#### [What you will do]
(1) Transcribe the passage of the small-business advice text starting with "If you’re not" and going on through "works for you.".
(2) Which types of insurance does the small-business advice text name?

Idea2: Hire experts to guide you
Today, many Indian websites provide information about taxation, accounting, legal matters, etc. that are especially relevant to small businesses. However, in most cases, such a “DIY” approach to crucial business issues can cause more harm to good. There is virtually no harm in turning to these websites for information, but for decision-making purposes, consider hiring a lawyer, tax expert and Chartered Accountant for your firm. These specialists can take care of specific tasks, provide sound advice for your unique situation or challenges, and even help you save money. With their support, you can comply with all legal and financial requirements mandated by the government of India.
If you’re not sure whom to hire, ask other entrepreneurs, small business owners and startups for recommendations on professionals who are familiar with small business requirements, practices, and legal issues. Compare these recommendations and then schedule meetings with each professional before hiring. If you are on a tight budget (and can’t afford a retainer fee), talk to them about payment options that suit them as well as you. Many companies hire these experts on a “retainer” basis. Check if this payment structure works for you.
Idea3: Protect your business, assets and people
To protect your business during uncertain and risky times, it’s a good idea to buy business liability insurance. This insurance provides coverage to help you, your employees and your customers in case of an accident. You should also consider buying other types of insurance such as commercial property insurance to protect your company’s physical assets like building, furniture, equipment, and inventory; commercial auto insurance to cover your business (and employees) from damages and accidents that may be caused by vehicle-related operations; crime insurance that protects your business from theft, forgery and other crime-related losses; as well as equipment breakdown insurance that can help your business recover from the costs incurred by computer, electrical and mechanical equipment breakdowns.

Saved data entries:
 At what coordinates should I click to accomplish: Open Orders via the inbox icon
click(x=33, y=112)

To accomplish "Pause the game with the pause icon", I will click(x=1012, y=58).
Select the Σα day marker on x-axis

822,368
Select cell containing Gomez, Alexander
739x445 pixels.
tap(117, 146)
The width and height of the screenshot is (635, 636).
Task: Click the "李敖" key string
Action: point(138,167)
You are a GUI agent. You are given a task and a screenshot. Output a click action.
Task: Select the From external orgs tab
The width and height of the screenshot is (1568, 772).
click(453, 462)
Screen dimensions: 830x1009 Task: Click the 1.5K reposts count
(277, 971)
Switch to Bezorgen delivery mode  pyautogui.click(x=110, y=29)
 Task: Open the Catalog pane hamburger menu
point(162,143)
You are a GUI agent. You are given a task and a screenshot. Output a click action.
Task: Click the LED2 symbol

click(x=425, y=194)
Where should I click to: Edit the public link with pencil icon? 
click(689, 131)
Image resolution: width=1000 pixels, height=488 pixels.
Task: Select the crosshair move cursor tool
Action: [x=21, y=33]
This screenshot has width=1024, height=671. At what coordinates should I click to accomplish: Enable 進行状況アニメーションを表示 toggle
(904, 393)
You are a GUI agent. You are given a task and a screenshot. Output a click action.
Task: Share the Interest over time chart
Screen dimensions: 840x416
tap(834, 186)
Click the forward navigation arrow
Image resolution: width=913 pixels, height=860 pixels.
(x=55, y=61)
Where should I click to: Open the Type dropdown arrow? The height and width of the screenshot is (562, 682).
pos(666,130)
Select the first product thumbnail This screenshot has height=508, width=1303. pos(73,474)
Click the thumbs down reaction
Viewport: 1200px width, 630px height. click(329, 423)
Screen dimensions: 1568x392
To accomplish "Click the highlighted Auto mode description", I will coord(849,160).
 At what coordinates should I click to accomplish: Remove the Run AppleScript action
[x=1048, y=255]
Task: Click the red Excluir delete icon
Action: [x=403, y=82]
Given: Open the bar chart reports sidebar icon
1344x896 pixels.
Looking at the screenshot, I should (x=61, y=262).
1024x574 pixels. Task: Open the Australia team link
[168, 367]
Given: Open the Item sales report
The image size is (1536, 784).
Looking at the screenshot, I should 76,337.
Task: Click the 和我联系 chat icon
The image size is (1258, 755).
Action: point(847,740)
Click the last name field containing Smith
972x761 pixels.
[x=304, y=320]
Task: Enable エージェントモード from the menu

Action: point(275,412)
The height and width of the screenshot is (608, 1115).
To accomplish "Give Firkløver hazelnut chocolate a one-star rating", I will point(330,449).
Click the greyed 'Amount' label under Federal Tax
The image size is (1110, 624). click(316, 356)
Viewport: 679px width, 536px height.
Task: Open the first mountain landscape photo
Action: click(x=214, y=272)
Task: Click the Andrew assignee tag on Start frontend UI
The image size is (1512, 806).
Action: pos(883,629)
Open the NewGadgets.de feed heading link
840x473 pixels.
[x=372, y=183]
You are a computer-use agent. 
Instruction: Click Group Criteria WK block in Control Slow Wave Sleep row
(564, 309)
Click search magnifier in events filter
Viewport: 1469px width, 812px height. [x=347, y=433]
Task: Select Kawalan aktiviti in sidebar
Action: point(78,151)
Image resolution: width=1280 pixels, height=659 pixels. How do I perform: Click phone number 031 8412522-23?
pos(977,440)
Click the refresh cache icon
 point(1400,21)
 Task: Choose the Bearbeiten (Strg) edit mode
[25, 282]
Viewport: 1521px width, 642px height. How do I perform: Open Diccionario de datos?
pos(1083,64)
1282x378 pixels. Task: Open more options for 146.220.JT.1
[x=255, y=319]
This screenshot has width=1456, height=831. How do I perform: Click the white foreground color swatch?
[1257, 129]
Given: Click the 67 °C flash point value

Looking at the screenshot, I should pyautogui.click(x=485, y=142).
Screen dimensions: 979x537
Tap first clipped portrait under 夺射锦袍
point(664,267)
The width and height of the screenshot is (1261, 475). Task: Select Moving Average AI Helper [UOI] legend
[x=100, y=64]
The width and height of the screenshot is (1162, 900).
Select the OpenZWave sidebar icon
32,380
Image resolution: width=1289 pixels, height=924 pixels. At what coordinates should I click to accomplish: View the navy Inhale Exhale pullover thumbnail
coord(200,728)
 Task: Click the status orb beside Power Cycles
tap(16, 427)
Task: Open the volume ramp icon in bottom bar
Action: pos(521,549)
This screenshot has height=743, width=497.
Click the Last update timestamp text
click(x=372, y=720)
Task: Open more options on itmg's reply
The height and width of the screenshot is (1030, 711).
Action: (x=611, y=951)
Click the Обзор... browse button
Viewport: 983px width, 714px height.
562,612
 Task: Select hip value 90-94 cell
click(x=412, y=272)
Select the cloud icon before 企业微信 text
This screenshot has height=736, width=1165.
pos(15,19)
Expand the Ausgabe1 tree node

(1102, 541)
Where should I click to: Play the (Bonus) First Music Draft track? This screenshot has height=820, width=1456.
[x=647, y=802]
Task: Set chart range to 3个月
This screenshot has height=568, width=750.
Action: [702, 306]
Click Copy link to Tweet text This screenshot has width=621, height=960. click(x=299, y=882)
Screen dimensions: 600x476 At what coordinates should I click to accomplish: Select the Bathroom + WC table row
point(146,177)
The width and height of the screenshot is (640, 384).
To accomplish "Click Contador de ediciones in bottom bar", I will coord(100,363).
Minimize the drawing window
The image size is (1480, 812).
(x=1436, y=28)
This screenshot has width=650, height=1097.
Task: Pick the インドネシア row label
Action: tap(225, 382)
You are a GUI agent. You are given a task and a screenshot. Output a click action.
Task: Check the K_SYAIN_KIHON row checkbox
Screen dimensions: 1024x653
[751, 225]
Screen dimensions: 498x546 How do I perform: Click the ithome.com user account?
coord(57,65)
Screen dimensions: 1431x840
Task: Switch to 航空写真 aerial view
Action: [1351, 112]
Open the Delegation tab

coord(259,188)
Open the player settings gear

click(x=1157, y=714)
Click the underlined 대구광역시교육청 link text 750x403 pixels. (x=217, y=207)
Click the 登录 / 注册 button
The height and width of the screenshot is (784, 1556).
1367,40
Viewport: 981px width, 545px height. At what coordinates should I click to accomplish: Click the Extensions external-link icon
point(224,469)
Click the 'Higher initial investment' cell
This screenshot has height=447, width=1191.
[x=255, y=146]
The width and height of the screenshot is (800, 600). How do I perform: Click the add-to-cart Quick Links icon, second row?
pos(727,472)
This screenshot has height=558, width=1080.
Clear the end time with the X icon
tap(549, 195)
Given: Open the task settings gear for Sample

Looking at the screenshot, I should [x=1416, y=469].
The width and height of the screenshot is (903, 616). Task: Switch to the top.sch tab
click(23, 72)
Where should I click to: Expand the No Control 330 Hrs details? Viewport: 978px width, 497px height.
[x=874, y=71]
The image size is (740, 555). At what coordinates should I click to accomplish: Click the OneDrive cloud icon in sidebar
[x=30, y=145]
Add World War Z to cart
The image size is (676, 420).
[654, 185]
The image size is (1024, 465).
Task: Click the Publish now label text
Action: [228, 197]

#### [Answers for each item]
(1)
If you’re not sure whom to hire, ask other entrepreneurs, small business owners and startups for recommendations on professionals who are familiar with small business requirements, practices, and legal issues. Compare these recommendations and then schedule meetings with each professional before hiring. If you are on a tight budget (and can’t afford a retainer fee), talk to them about payment options that suit them as well as you. Many companies hire these experts on a “retainer” basis. Check if this payment structure works for you.

(2)
- Business liability insurance
- Commercial property insurance
- Commercial auto insurance
- Crime insurance
- Equipment breakdown insurance